• _SELECTED EXTRACT_
=== Begin Enclosure ===

When punk rock broke through in 1977, it served as a "put up or shut up" challenge to rock’s old guard. The established bands who took notice — the Rolling Stones with Some Girls, Neil Young with Rust Never Sleeps, the Kinks with Low Budget — took the back-to-basics route to what turned out to be career peaks. Others, like the Who, ran hard in the other direction and paid the price for slickening up their sound. But for Young, the Kinks, and the Stones, it wasn’t about jumping aboard the latest trend — they simply fell back on a more urgent version of what they’d been doing all along.
Lately, the jam-band movement has had the same kind of ripple effect on veteran artists that punk had back in the ’70s. Phish and Widespread Panic have proven that a band can be successful by doing exactly what bands did in the late ’60s — stretching out on stage, writing noncommercial songs, and playing them live in the studio. The old-guard beneficiaries thus far have been the Allman Brothers Band, whose new Hittin’ the Note (Peach/Sanctuary) is a jam-heavy return to form (Sean Richardson’s review is on page 20), and Neil Young, who’s about to release a sprawling Crazy Horse concept album titled Greendale (Reprise). But nobody’s been more revitalized by the jam scene than Steve Winwood, whose aptly titled About Time (on his own Wincraft label) harks back to his Traffic glory days more than three decades ago.

=== End Enclosure ===

• _ACTIVITY A_
In the article on how punk and jam bands affected veteran rock artists, what album was the Kinks' back-to-basics response to punk?
• _ACTIVITY B_
Write the next part of the article on how punk and jam bands affected veteran rock artists, picking up after its last sentence.

• _RECORD EXTRACTS_

=== Begin Enclosure ===

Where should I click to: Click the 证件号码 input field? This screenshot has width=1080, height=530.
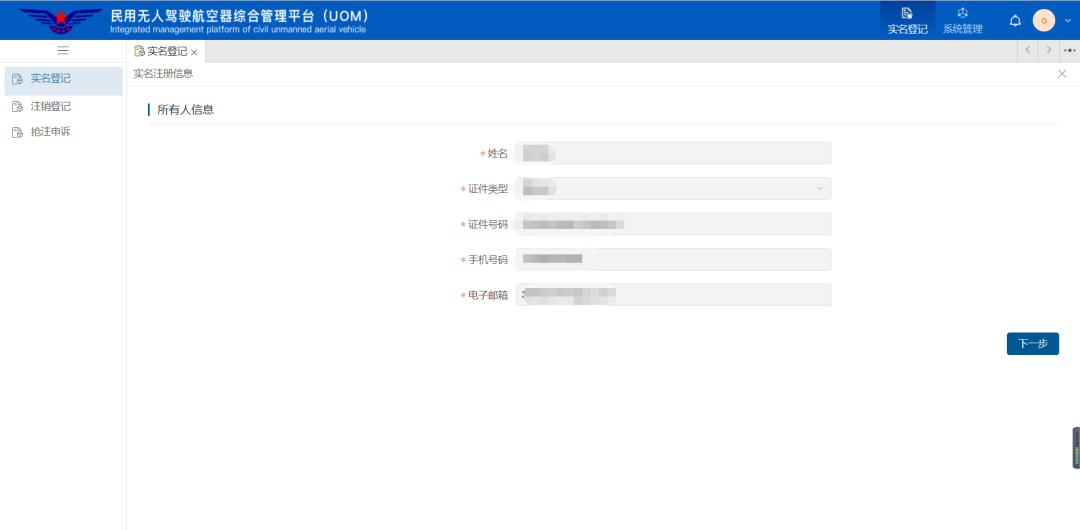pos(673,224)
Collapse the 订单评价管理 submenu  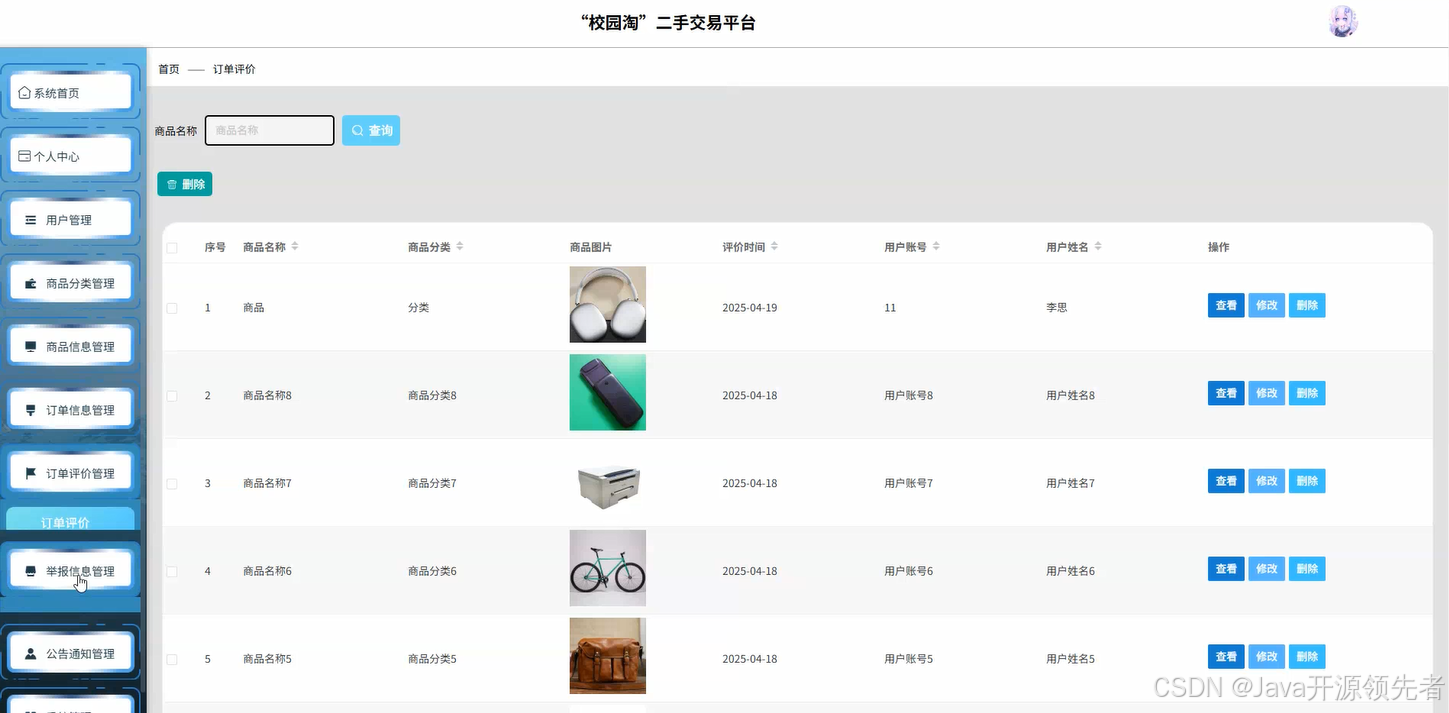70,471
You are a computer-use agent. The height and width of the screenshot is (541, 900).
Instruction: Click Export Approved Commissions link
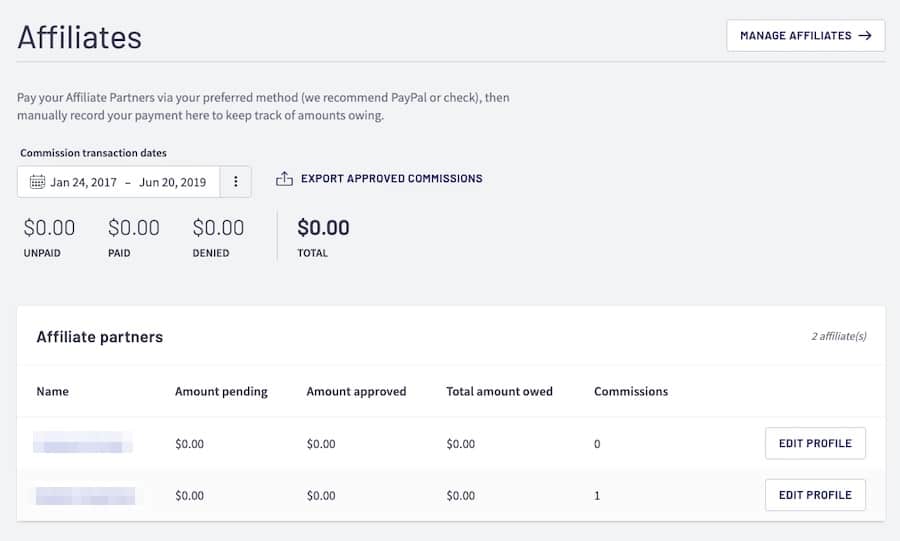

=== End Enclosure ===
=== Begin Enclosure ===

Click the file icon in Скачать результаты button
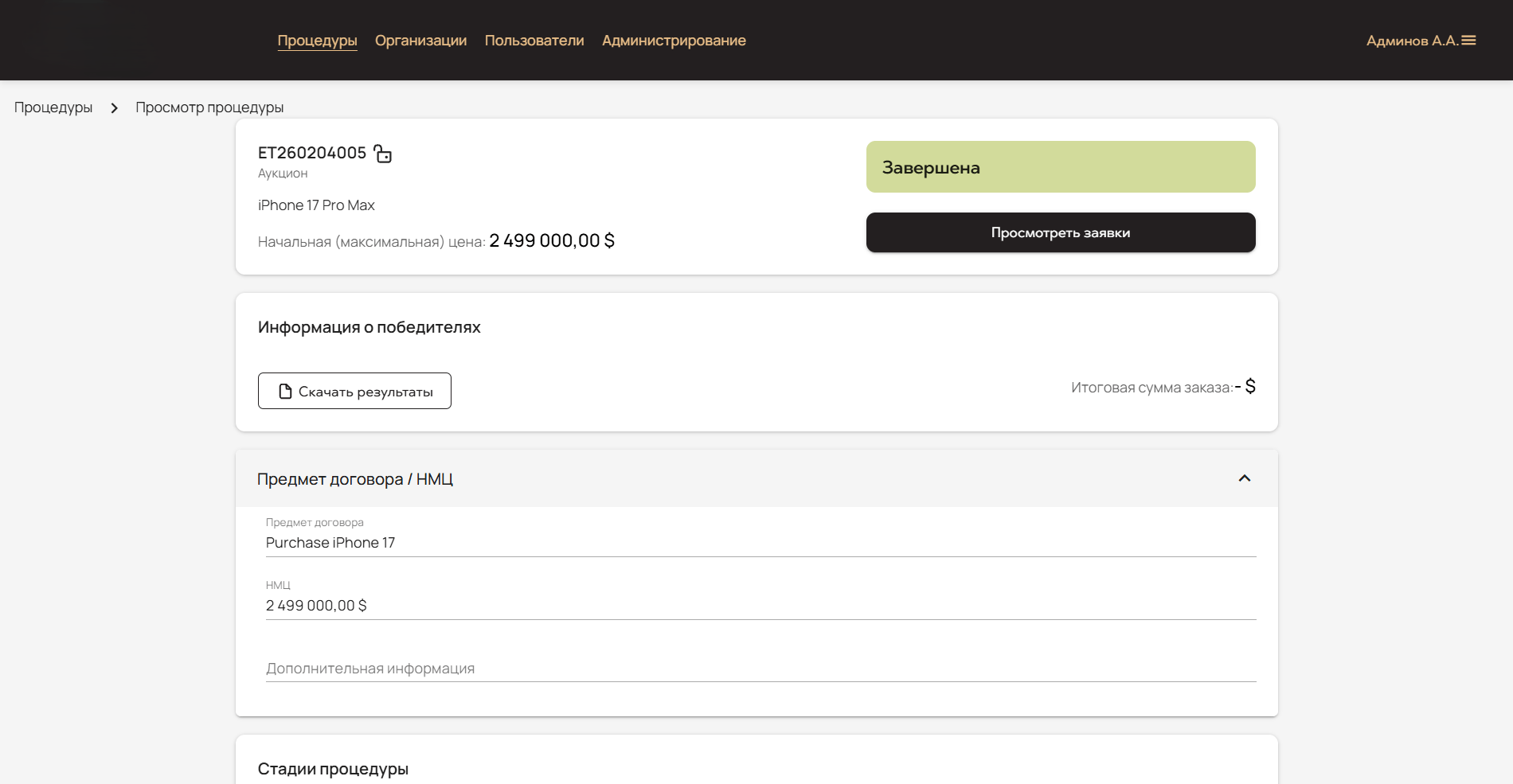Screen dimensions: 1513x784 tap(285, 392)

=== End Enclosure ===

• _TASK ANSWER A_
Low Budget

• _TASK ANSWER B_
Like many of his contemporaries (Eric Clapton, Genesis, the ’80s/’90s Stones, and the "Touch of Grey" Grateful Dead), Winwood survived in the MTV era by lowering his mainstream expectations. Starting with 1981’s Arc of a Diver (Island), he found a niche in heavily produced pop soul in more ways than one — indeed, in 1988 he made some waves by selling the song "Don’t You Know What the Night Can Do" to a beer company before it was even released. Thanks to his choirboy voice and his way with a tune, even his least successful releases have gone down easily. Yet compared with the inspired songcraft and exploratory playing on Traffic’s two peak albums, 1970’s John Barleycorn Must Die and ’71’s The Low Spark of High-Heeled Boys, his ’80s and ’90s output was sorely lacking. (The entire Winwood catalogue, including his work with Traffic, has just been reissued by Universal.)
Even though none of his old bandmates turns up on About Time, the disc amounts to a new Traffic album: it even sounds more like Traffic than the band’s nominal reunion disc, 1994’s Far from Home, on which Winwood played virtually everything. This time he restricts himself to the Hammond B-3 organ and lets each track run for as long as it needs to. The result is 11 songs in 70 minutes. Many of the songs, particularly the Brazilian-tinged "Cigano," are catchy enough to have fit on one of his ’80s albums. But the sound of live musicians riding a groove is something you were hardly ever allowed to hear on mainstream-rock discs at the time.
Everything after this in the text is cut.